薄荷绿茶

Monday, October 31, 2005

31st October 2005 Monday

今天在<<音乐日记>>里就听到了一个关于一个十六岁的女孩的故事。这个女孩患了某种病症。她甚至被医生诊断出极大可能在二十出头就患上所谓的老人痴呆症。你能想象这种恐惧吗?我想她害怕的大概不是病的痛苦,而是害怕会忘记自己的家人朋友吧。你能想象自己有一天认不出自己的妈妈的那种恐惧吗?你能想像自己忘了自己最好的朋友的名字的那种惶恐吗?听见女孩在信里的乐观,我的心不禁也揪了一下。不知不觉间回忆起曾在日剧<<<夏之雪>>里看到的一幕。戏里就有这么的一段对白。

“为什么人会生病?”
“我想这是因为是上帝的安排吧。”
“上帝真爱恶作剧。”

不敢批评上帝但不时也会想起这样的问题。人为什么会生病?是上帝给我们的考验吗?难道一定要接触痛苦才能得到领悟吗?不然为什么上帝要让我们接触痛苦?还是上帝另有目的?你认为呢?
希望世界各地的病患能如这位十六岁的女孩一样,不要因为病痛而对人生产生绝望。愿所有患病的人早日康复。

31st October 2005 Monday

刻在树上的字任风刮
写着爱着一个人的故事
但是文字还是文字不算话
想送给你的每一束花
想陪着你的黄昏和沙滩
随着时间枯萎
梦醒了才后悔
我是一个没勇气的人
带着小小年纪的天真
想你一定是不敢转身
脸上微笑
心舍不得
我没有莎士比亚的天份
写出我们的喜怒哀乐
但在这一刻写了一个完结篇
失去了你

~<<莎士比亚的天份>>---林俊杰~
不是没勇气。只是有点天真,有点傻,有点愚蠢,有点害怕失去你。

Sunday, October 30, 2005

30th October 2005 Sunday

我们都是泡沫轻轻一碰就破
眼泪是爱的花火
昨天就像飞机穿过我的窗口
我什么都没有
我摊开了双手你予取予求
直到你想自由
痛苦的时候我不会闪躲
就像树叶甘心为春风吹落
只是简简单单的爱过
我还是我
简简单单的伤过
就不算白活
简简单单的疯过
被梦带走
当故事结束之后
心也喜欢一个人寂寞

~<<简简单单>>---林俊杰~
只想要这样的简单。。。。。。

Saturday, October 29, 2005

29th October 2005 Saturday

为何快乐会随着成长变得越来越难得到?是我们变贪心了吗?还是对於快乐的要求变苛刻了?我不知道。我只知道快乐应该是可以很简单的。简单的看着夕阳可以是快乐的。简单的望着蓝天大海可以是快乐的。简单的一个人也可以是快乐的。简单的数着星可以是快乐的。简单的收到一个简讯可以是快乐的。简单的望着你也可以是快乐的。简单的吹着晚风可以是快乐的。简单的收到一句问候可以是快乐的。简单的呼吸着也应该可以是快乐的。简单的为一本感人的书落泪也可以是快乐的。简单的吃着泡面可以是快乐的。简单的淋着雨也可以是快乐的。

但其实简单的快乐也是最难得的快乐,不是吗?

**任务**
A) 根据所给文本,在《音乐日记》里听到的故事中,那个女孩几岁?
B) 请把所给文本中介于“为何快乐会随着成长变得越来越”与“但其实简单的快乐也是最难得的快乐,不是吗?”之间(含首尾)的部分重写一遍,并将其中的“泡面”替换为“面包”。

[文字与元素定位数据]
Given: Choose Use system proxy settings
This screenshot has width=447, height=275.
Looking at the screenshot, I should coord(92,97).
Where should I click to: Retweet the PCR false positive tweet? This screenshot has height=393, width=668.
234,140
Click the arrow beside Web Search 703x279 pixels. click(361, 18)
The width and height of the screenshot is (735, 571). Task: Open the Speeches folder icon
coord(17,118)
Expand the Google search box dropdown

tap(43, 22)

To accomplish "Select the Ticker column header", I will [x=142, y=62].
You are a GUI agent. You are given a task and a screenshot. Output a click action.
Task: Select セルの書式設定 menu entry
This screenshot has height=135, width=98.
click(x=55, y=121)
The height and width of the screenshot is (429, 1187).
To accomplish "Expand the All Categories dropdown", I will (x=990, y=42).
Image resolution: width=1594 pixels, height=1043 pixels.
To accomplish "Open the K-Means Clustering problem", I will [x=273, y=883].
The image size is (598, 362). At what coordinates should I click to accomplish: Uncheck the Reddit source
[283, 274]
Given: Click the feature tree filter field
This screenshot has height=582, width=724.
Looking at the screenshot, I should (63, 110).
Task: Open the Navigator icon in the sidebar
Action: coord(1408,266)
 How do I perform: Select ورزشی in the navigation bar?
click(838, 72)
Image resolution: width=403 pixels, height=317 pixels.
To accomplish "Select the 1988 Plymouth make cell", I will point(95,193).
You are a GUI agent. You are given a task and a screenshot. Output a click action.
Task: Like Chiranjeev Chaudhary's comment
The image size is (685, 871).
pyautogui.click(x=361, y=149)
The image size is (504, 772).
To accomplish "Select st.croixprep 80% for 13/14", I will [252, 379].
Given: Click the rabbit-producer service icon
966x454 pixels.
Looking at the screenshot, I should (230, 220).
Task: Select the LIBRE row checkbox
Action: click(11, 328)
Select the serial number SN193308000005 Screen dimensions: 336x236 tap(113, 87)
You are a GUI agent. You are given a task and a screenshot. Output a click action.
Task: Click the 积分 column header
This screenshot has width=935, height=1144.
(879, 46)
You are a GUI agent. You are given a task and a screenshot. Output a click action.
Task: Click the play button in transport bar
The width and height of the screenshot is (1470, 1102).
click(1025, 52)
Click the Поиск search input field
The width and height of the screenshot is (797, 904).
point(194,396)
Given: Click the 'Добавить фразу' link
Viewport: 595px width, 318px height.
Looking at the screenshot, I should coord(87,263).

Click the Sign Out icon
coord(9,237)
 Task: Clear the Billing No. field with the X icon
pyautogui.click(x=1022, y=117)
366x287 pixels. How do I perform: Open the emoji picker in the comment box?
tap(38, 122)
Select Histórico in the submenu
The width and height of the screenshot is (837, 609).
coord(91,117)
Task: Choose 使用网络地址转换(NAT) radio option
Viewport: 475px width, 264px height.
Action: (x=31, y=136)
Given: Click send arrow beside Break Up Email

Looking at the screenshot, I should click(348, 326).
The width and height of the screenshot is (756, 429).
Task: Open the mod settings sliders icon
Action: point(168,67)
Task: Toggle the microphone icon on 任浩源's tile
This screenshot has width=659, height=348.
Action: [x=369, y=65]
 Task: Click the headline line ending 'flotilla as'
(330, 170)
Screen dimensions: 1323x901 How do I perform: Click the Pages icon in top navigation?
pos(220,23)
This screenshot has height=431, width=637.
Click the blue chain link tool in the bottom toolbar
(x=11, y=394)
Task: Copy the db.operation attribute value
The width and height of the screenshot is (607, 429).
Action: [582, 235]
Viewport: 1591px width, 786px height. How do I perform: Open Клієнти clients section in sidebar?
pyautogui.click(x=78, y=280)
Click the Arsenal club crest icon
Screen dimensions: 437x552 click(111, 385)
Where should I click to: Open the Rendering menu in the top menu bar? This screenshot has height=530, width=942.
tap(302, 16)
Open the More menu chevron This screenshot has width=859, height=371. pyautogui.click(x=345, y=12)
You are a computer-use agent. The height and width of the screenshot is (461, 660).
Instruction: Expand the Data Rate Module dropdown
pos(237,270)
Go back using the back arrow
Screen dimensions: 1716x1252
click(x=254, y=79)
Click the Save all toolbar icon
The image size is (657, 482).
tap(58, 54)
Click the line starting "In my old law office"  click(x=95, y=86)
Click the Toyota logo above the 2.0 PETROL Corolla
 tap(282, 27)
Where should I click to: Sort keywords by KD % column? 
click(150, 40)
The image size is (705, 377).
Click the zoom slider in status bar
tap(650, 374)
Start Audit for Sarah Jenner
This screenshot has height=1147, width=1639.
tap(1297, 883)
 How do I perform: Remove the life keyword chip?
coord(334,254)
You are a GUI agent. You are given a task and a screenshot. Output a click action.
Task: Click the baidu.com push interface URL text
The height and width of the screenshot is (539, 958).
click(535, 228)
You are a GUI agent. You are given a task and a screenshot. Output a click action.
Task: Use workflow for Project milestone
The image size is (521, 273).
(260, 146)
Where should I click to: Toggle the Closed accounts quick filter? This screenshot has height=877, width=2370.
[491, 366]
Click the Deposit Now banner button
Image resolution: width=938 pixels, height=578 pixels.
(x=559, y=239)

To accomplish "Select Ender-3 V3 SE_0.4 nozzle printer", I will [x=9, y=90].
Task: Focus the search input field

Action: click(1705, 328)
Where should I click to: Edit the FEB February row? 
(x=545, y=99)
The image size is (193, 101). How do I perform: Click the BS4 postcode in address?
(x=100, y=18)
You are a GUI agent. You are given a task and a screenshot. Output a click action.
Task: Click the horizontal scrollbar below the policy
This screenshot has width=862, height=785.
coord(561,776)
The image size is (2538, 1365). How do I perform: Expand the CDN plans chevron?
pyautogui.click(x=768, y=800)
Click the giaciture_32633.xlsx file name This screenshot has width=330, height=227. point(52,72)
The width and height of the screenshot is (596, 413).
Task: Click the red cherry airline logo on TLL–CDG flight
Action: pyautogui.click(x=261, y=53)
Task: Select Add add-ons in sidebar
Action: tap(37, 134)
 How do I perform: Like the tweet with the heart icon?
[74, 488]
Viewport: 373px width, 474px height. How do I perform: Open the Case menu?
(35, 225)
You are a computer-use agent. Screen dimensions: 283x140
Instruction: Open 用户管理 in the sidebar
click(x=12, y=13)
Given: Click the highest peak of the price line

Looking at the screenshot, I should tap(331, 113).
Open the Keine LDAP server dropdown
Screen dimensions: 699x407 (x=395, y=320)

**参考答案**
A) 十六岁。

B)
为何快乐会随着成长变得越来越难得到?是我们变贪心了吗?还是对於快乐的要求变苛刻了?我不知道。我只知道快乐应该是可以很简单的。简单的看着夕阳可以是快乐的。简单的望着蓝天大海可以是快乐的。简单的一个人也可以是快乐的。简单的数着星可以是快乐的。简单的收到一个简讯可以是快乐的。简单的望着你也可以是快乐的。简单的吹着晚风可以是快乐的。简单的收到一句问候可以是快乐的。简单的呼吸着也应该可以是快乐的。简单的为一本感人的书落泪也可以是快乐的。简单的吃着面包可以是快乐的。简单的淋着雨也可以是快乐的。

但其实简单的快乐也是最难得的快乐,不是吗?